(DOCUMENT EXTRACT)
Ready for review: new std.uni

Mon Jan 14 01:02:26 PST 2013

On 1/14/2013 12:28 AM, David Nadlinger wrote:
> Virtually all common C/C++ compilers have had SIMD types/intrinsics for years
> now, which is more or less exactly what core.simd is for D - well, there is some
> syntax sugar for arithmetic operations on the D vector types, but it doesn't
> cover any of the "interesting" operations such as broadcasting, swizzling, etc.

Actually, they do a crappy job of it in my experiments.

> Yet *all* the big compiler vendors (Microsoft, Intel, GCC, LLVM) seem to find it
> necessary to spend considerable amounts of effort on improving their heuristics
> for the indeed quite problematic optimization process you describe.

The fundamental problem they face is they cannot change the language - they have 
to work with bog standard code that has no notion of SIMD.

> I don't think that rehashing the common reasons cited for the importance of
> (auto-)vectorizing code here would be of any use, you are certainly aware of
> them already. Just don't forget that Manu (who seems to have disappeared from
> the forums, crunch time?) represents a group of programmers who would resort to
> hand-written assembly for their "embarrassingly parallel" code if suitable
> compiler intrinsics didn't exist, whereas the vast majority of programmers
> probably would be troubled to reliably identify the cases where vectorization
> would have the biggest benefits in their code bases, even if they could justify
> spending time/maintainability on manually optimizing their code at this level.

Here's the problem. Draw a table of SIMD vector types on one axis, and 
arithmetic operations on the other. Plot an X for what is supported.

You'll find that the pattern of X's doesn't follow much of a pattern, and it 
varies all over the place for different CPUs and architectures.

Now consider your autovectorizer. If an X isn't there, it (silently) generates 
workaround code. The only way you'll really be able to tell it went wrong is to 
disassemble the result - and who is going to do that?

And what's much, much worse about this, is pulling values out of and into SIMD 
registers to do those workarounds causes massive stalls (the SIMD unit and the 
arithmetic unit are separate), so bad that you're better off doing no 
vectorization at all.

The next problem with an autovectorizer is alignment - consider the C function:

     int func(float *p) { ... }

Now you want to autovectorize inside func(). Is p aligned? Who knows? So you 
must emit code to do misaligned vectors, which is another performance disaster.

The D approach is if you are able to get your vector code to compile, it will be:

1. aligned properly
2. compiled to real SIMD instructions

(DATASET EXTRACT)

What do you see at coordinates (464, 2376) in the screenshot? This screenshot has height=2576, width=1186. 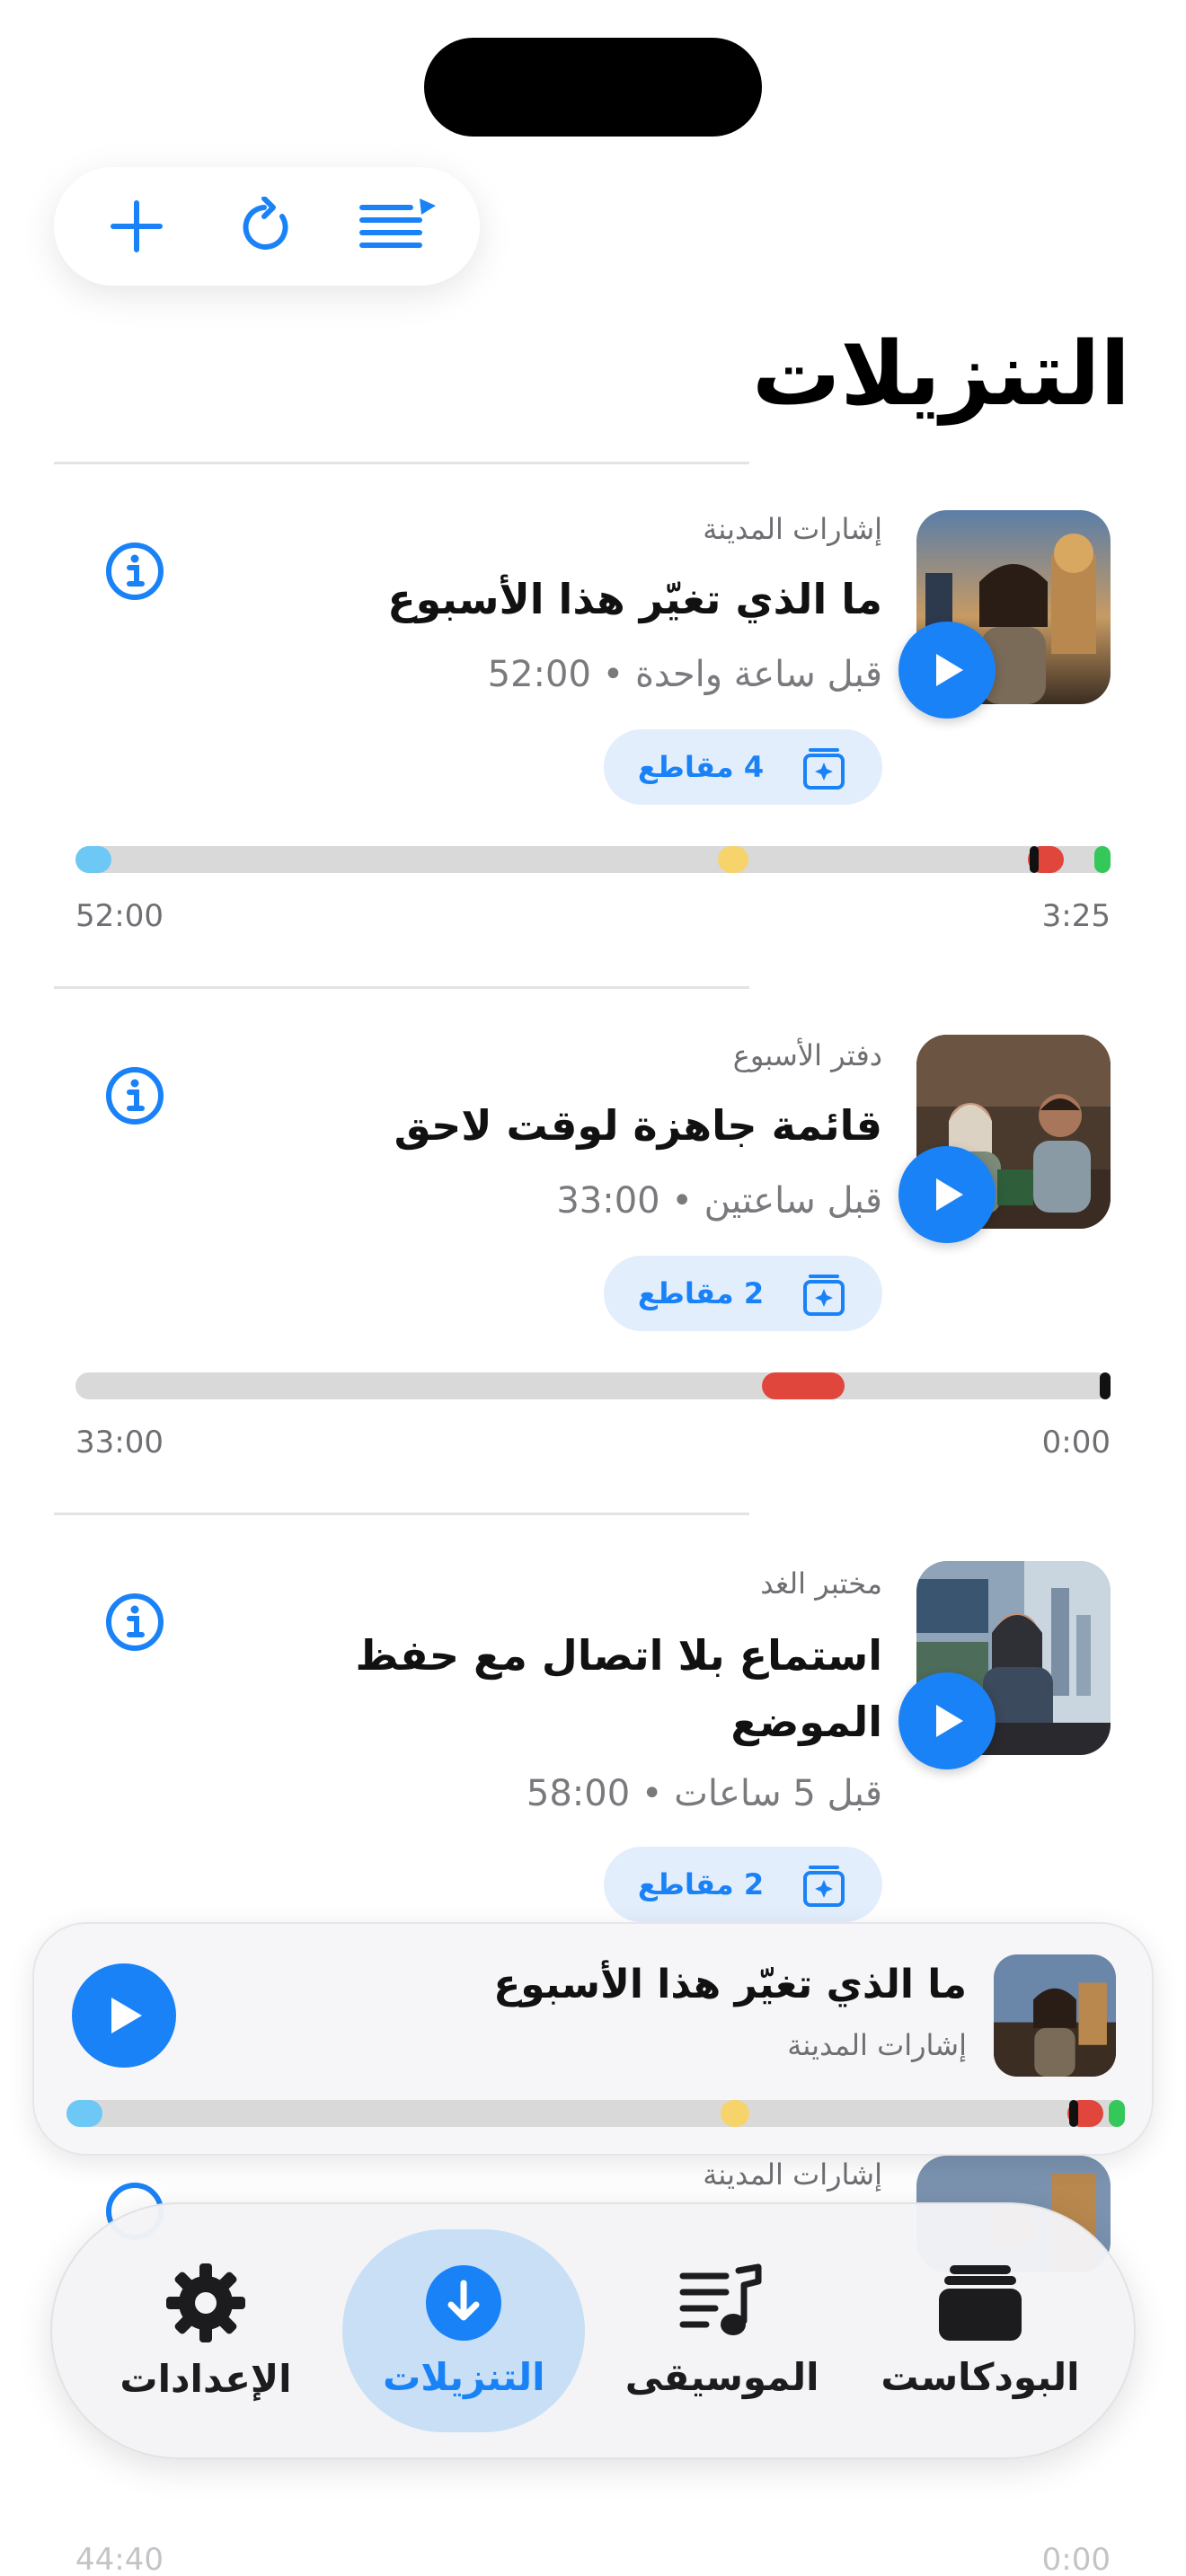 I see `tab-label: التنزيلات` at bounding box center [464, 2376].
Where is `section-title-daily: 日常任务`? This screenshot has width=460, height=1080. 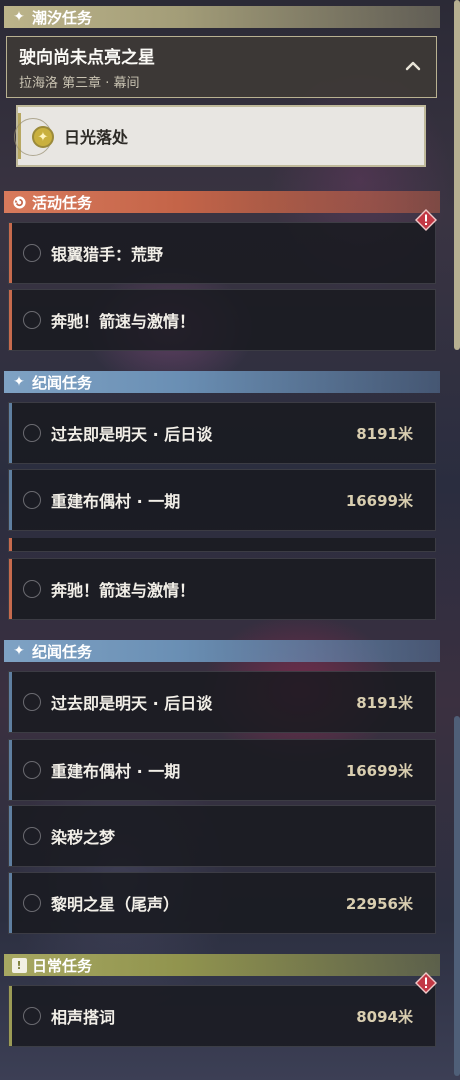 section-title-daily: 日常任务 is located at coordinates (62, 966).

(INSTRUCTIONS FOR THE TASK) Reproduce word for word the part of the SIMD vectorization thread that opens with the words containing "The fundamental problem" and closes with "at this level.".

(PROBLEM SOLUTION)
The fundamental problem they face is they cannot change the language - they have 
to work with bog standard code that has no notion of SIMD.

> I don't think that rehashing the common reasons cited for the importance of
> (auto-)vectorizing code here would be of any use, you are certainly aware of
> them already. Just don't forget that Manu (who seems to have disappeared from
> the forums, crunch time?) represents a group of programmers who would resort to
> hand-written assembly for their "embarrassingly parallel" code if suitable
> compiler intrinsics didn't exist, whereas the vast majority of programmers
> probably would be troubled to reliably identify the cases where vectorization
> would have the biggest benefits in their code bases, even if they could justify
> spending time/maintainability on manually optimizing their code at this level.